Collaboration for Academic Primary Care (APEx) Blog

Collaboration for Academic Primary Care (APEx) Blog

Professor John Campbell, Professor Gary Abel, Professor Helen Atherton (Warwick), Jon Sussex (RAND Europe, Cambridge) and other colleagues from the Di-Facto team – APEx seminar 6th December 2023.

Posted by ma403

6 December 2023

Supporting people in accessing and using NHS online services – digital facilitation in primary care.

For many years now getting things done online has been part of everyday life, whether that is booking train tickets, doing your Christmas shopping, booking a hairdresser appointment, or paying bills. Why should interacting with your doctor be any different? Well in many ways it isn’t, with services like booking appointments, ordering repeat prescriptions, and accessing medical records having been available at most general practices in one form or another for some time. With the pandemic came the need to use these online services more, as well as the wide-scale adoption of electronic consultations, use of text messages and to a lesser extent video consultations. However, online services may not be easy for all patients to use, and it has been suggested that those that need health care most may be least likely to engage with them leading to a possible digital inverse care law. For this reason, we undertook the Di-Facto project, funded by NIHR, to look at the role of Digital Facilitation in primary care. Digital facilitation is a term we coined for the study and we have defined it as “that range of processes, procedures, and personnel which seeks to support NHS patients in their uptake and use of online services”, or in other words the stuff that general practices put in place, or do, to help patients to use things like online consultations and appointment booking.

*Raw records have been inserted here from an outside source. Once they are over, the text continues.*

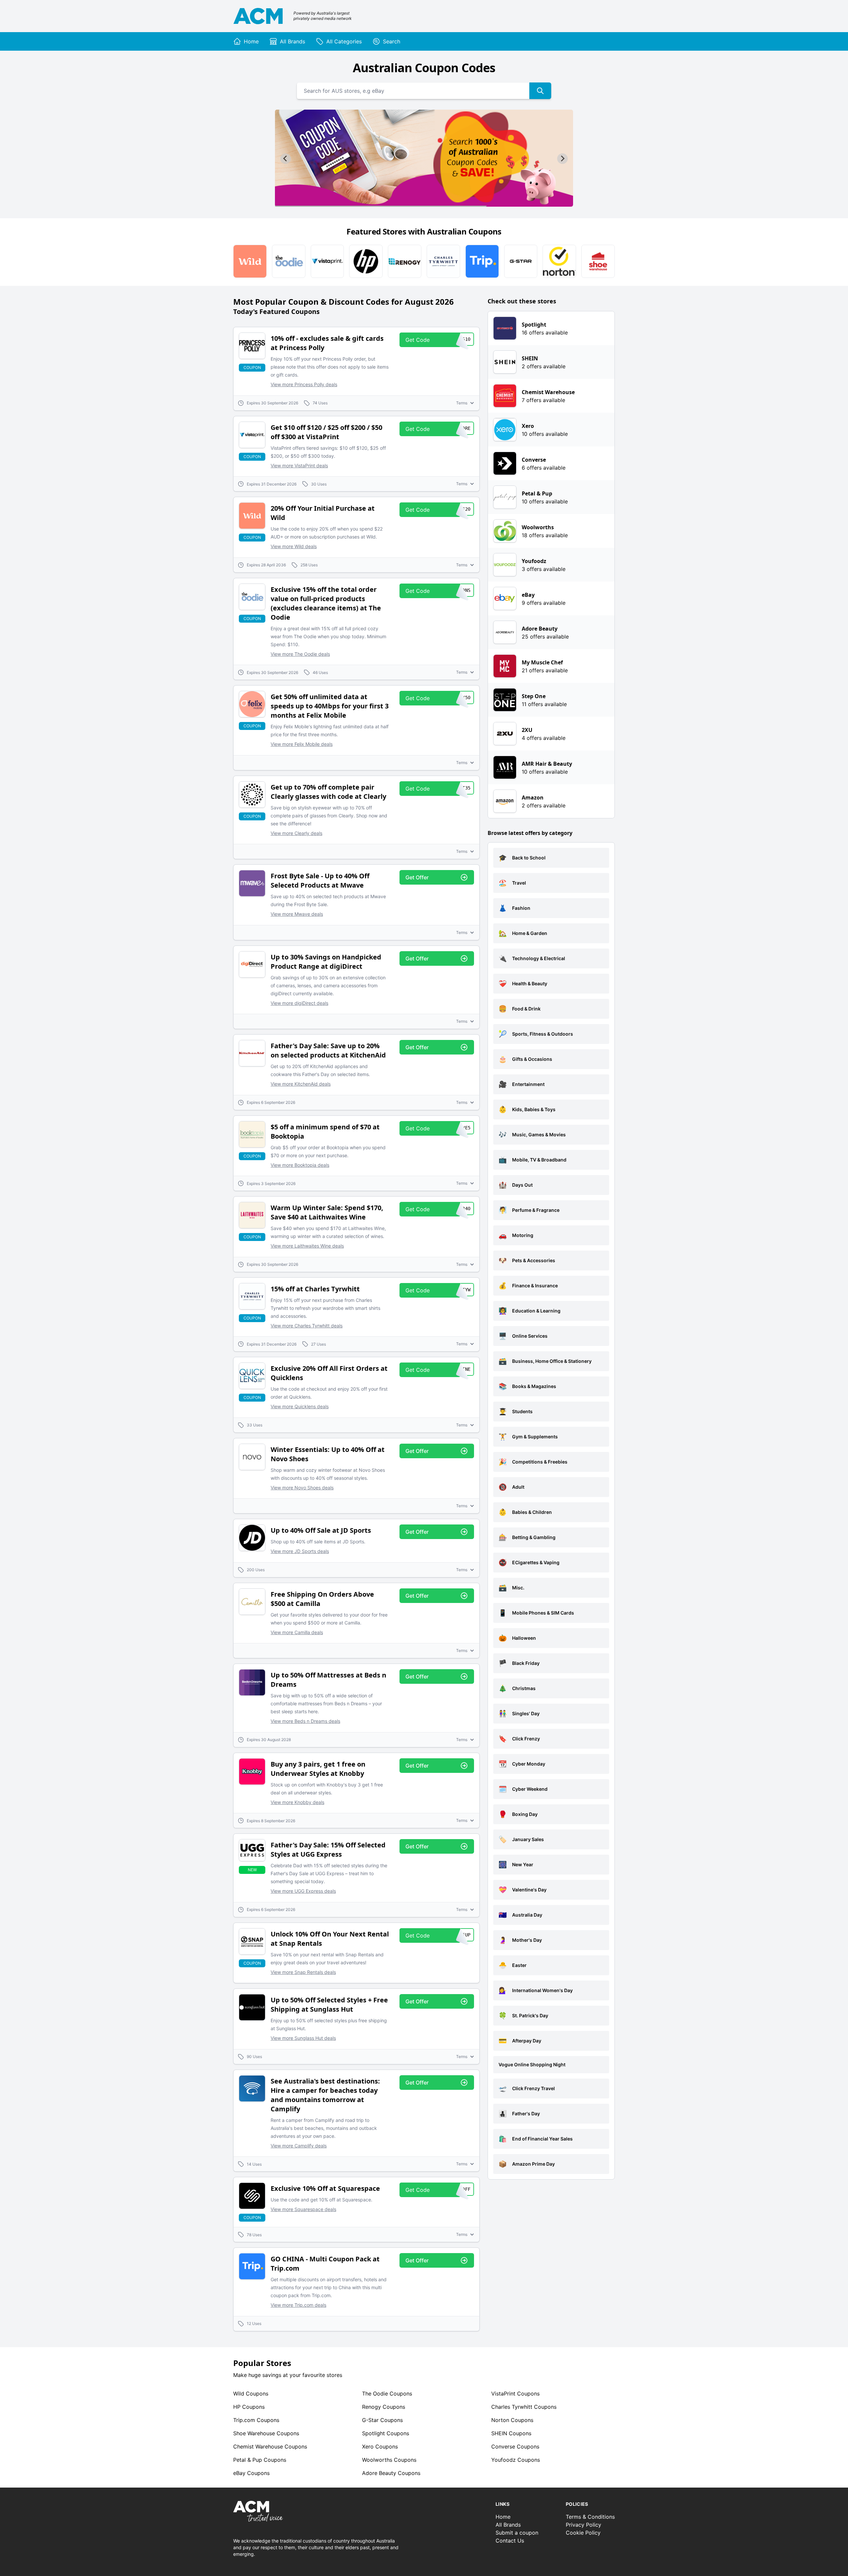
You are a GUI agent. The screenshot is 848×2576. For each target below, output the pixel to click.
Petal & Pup (259, 2459)
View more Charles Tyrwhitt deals (307, 1325)
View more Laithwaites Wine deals (307, 1246)
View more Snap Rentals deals (303, 1972)
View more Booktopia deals (300, 1165)
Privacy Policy (583, 2524)
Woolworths (389, 2459)
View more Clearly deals (296, 833)
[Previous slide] (285, 158)
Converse (515, 2446)
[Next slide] (562, 158)
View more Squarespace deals (303, 2209)
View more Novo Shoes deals (302, 1487)
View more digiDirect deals (299, 1003)
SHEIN (511, 2433)
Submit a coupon (517, 2532)
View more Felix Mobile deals (302, 744)
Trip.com (256, 2420)
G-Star (382, 2420)
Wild (250, 2393)
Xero (380, 2446)
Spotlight (385, 2433)
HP (249, 2406)
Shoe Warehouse (266, 2433)
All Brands (508, 2524)
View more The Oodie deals (300, 654)
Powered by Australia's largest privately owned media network (322, 16)
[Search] (540, 90)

The Di-Facto project comprised of four complementary work packages, most of which took place over the pandemic when online services were becoming increasingly important. The first thing we did was to review the literature to see what people had already done. Secondly, we conducted a survey of practice staff, a survey of patients, and performed a secondary analysis of the national GP Patient Survey data. Thirdly we undertook some ethnographic case-studies with researchers embedded in 8 general practices for up to 6 weeks at a time, and interviewed a number of key stakeholders. Finally, we brought the findings of all of the work packages together in a synthesis and outlined the key aspects required in any future evaluation of digital facilitation. The results of these studies will be coming out in a series of papers over the next year, but some of the key findings of the synthesis are given below.

  • Digital facilitation took many forms and could be both passive and active as well as proactive or reactive, with passive (such as the use of text messages or emails) and reactive (such as ad-hoc help and advice) forms being those that were most often used.
  • There was a continued focus on initial sign up rather than sustained use in both the existing literature and the facilitation efforts we observed, and while this may help initially, it may not lead to long term change.
  • There was often a lack of responsibility and accountability for digital facilitation, which although recognised as important, was often seen as somebody else’s job.
  • One of the key enablers of digital facilitation was a clear rationale for the digital services themselves. Practice staff were much more likely to engage with patients to help them use a service if they themselves could see clear benefit, with a similar effect on patients.
  • And finally, while there was a clear awareness that some patient groups were more in need of support than others, this didn’t always translate to those groups receiving that support and there was a lack of strategy for helping those in marginalised and vulnerable groups.

Online services are here to stay in the NHS and simply waiting for the population to catch up is unlikely to be the best way to maximise their benefit. Digital facilitation may provide one way to realise the promise of efficiency gains and better access that many people envisage when they think about the digital NHS.